To install the required dependencies:

```shell
# create a virtual env
uv venv

# install dependencies
uv pip install -r requirements.txt # Install from a requirements.txt file.
```

If you are looking to contribute to the repo, you will also be required to install the pre-commit hooks to ensure that your code changes are linted and formatted accordingly:

```shell
pip install pre-commit

pre-commit install &&
pre-commit install --hook-type commit-msg
```

## Deployment

To deploy on **Modal**, simply use the [CLI](https://modal.com/docs/reference/changelog), and deploy the respective serving framework as desired.

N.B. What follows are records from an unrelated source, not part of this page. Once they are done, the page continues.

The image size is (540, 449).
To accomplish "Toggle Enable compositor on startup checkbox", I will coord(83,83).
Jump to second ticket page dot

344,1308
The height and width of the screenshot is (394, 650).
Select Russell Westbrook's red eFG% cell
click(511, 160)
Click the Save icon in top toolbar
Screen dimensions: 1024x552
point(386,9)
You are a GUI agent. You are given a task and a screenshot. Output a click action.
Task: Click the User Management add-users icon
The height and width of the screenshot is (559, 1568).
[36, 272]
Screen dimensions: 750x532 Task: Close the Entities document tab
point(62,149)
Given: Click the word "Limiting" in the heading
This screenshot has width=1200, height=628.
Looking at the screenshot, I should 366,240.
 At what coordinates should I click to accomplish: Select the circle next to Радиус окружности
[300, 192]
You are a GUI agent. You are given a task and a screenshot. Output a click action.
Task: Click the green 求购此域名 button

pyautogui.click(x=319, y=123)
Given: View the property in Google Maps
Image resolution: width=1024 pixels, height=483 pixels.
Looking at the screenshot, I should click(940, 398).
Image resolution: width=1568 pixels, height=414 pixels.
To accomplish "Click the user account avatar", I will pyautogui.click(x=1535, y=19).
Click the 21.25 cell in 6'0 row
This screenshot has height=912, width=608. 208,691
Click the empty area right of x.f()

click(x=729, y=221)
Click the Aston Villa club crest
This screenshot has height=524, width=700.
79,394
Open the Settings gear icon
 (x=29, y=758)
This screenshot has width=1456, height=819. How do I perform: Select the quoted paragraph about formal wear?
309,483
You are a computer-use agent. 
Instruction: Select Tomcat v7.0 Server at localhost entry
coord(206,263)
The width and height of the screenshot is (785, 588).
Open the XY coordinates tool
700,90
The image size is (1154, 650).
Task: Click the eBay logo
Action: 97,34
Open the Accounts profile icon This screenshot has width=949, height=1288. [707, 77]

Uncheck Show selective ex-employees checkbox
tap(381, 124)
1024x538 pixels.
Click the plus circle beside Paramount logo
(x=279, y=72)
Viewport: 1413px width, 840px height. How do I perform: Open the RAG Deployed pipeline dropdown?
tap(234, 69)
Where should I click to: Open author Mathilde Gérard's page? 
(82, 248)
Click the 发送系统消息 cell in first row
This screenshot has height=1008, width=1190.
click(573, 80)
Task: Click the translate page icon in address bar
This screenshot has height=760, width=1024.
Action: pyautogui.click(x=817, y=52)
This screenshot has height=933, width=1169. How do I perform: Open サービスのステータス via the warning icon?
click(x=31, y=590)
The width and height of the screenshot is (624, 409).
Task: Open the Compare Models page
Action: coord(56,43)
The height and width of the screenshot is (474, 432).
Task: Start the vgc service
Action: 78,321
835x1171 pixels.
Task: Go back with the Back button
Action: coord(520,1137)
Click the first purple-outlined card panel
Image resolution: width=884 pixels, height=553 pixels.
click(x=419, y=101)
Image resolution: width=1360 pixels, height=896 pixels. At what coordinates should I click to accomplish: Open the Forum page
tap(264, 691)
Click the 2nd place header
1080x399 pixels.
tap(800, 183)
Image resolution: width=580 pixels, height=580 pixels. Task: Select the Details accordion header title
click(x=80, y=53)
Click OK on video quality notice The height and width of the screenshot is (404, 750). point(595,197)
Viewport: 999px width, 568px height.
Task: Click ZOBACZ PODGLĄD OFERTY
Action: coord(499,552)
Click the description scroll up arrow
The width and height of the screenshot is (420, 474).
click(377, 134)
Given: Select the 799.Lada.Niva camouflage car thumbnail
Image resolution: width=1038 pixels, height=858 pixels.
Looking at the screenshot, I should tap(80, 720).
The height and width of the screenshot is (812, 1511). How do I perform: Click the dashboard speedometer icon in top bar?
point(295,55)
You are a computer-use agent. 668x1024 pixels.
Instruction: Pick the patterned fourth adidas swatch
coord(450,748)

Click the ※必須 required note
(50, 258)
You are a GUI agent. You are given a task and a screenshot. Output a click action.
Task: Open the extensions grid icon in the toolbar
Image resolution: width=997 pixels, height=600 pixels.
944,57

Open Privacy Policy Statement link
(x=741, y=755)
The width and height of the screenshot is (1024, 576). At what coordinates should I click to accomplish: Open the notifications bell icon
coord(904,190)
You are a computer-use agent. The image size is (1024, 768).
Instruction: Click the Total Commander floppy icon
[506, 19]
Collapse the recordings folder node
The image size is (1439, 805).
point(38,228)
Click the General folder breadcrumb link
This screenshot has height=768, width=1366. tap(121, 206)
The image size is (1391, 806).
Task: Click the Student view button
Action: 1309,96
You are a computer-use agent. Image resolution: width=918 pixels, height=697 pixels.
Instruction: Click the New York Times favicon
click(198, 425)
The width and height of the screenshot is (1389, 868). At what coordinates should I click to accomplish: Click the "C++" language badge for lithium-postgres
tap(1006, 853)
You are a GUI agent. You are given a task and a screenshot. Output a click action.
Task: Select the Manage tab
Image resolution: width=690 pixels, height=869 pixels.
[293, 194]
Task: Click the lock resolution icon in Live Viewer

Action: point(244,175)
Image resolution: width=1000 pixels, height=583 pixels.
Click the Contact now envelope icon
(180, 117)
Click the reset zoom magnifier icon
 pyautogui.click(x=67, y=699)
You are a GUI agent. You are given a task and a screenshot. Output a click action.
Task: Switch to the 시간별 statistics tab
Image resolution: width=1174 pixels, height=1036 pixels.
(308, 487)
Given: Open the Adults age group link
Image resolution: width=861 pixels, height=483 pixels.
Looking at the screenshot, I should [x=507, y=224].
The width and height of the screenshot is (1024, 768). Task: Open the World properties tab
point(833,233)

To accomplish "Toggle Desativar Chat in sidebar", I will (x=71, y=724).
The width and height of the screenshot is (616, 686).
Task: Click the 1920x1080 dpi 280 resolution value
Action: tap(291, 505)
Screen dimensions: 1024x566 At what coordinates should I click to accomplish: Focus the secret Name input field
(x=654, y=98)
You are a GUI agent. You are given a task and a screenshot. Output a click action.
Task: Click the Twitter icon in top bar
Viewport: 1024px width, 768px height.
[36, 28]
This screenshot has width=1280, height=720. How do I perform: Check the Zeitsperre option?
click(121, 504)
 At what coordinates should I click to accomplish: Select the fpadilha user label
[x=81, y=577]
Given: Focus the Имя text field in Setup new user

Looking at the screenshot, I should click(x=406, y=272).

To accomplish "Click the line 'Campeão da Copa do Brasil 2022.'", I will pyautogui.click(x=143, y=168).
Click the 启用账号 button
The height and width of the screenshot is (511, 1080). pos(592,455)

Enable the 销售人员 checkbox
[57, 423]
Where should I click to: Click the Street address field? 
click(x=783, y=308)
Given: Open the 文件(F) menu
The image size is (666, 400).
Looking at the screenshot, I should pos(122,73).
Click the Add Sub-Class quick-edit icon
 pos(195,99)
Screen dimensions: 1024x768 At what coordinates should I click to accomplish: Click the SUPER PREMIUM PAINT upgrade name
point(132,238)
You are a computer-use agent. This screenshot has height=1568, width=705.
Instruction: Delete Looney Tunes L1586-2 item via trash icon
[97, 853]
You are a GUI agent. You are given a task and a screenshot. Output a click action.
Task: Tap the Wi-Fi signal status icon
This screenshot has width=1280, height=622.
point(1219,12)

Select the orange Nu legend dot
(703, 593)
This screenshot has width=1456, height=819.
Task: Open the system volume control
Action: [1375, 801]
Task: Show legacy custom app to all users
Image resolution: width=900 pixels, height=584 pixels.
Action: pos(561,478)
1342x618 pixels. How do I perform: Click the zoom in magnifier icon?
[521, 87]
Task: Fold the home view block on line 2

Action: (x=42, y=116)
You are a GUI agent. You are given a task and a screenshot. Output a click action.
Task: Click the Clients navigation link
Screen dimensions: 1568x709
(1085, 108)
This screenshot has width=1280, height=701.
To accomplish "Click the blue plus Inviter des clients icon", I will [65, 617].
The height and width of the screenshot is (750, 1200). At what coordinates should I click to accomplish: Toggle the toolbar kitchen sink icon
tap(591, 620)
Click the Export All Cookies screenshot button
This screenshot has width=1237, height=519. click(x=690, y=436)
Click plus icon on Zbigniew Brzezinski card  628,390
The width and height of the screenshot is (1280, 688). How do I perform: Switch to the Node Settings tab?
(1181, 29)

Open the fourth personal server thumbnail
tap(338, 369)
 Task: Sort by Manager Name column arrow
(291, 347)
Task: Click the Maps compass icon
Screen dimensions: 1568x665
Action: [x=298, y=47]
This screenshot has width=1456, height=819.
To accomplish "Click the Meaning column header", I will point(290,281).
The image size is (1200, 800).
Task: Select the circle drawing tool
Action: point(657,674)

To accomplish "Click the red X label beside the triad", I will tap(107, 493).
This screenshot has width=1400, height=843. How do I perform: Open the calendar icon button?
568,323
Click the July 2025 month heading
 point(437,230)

For example to deploy a vLLM server:

```shell
source .venv/bin/activate

modal deploy src/vllm/server.py
```

Upon successfully deployment, you should see the following (similar) information on your terminal:

```shell
┌───────────────────
│ 📁 ~/c/modal-llm-serving  master [!]
└─❯ modal deploy src/vllm/server.py
✓ Created objects.
├── 🔨 Created mount /Users/xxx/code/modal-llm-serving/template_mistral_7b_instruct.jinja
├── 🔨 Created mount /Users/xxx/code/modal-llm-serving/src/vllm/server.py
├── 🔨 Created download_hf_model.
└── 🔨 Created serve => https://xxx--vllm-mistralai--mistral-7b-instruct-v02-serve.modal.run
✓ App deployed! 🎉

View Deployment:
https://modal.com/xxx/main/apps/deployed/vllm-mistralai--mistral-7b-instruct-v02
```

To access the respective Swagger UI, you can either directly access the `serve` URL or append `/docs` to the URL, depending on the serving frameworks.

## Benchmark

To run benchmarks on the deployed LLM inference servers, you can run the benchmark script as follows:

```shell
python benchmark/benchmark_server.py --backend vllm \
--model "mistralai--mistral-7b-instruct" \
--num-request 1000 \
--request-rate 64 \
--num-benchmark-runs 3 \
--max-input-len 1024 \
--max-output-len 1024 \
--base-url "https://xxx--vllm-mistralai--mistral-7b-instruct-v02-serve.modal.run"
```
> [!IMPORTANT]
>
> **NOTE**: Replace the `--base-url` with your own deployment url as indicated upon successful deployment with `modal deploy`.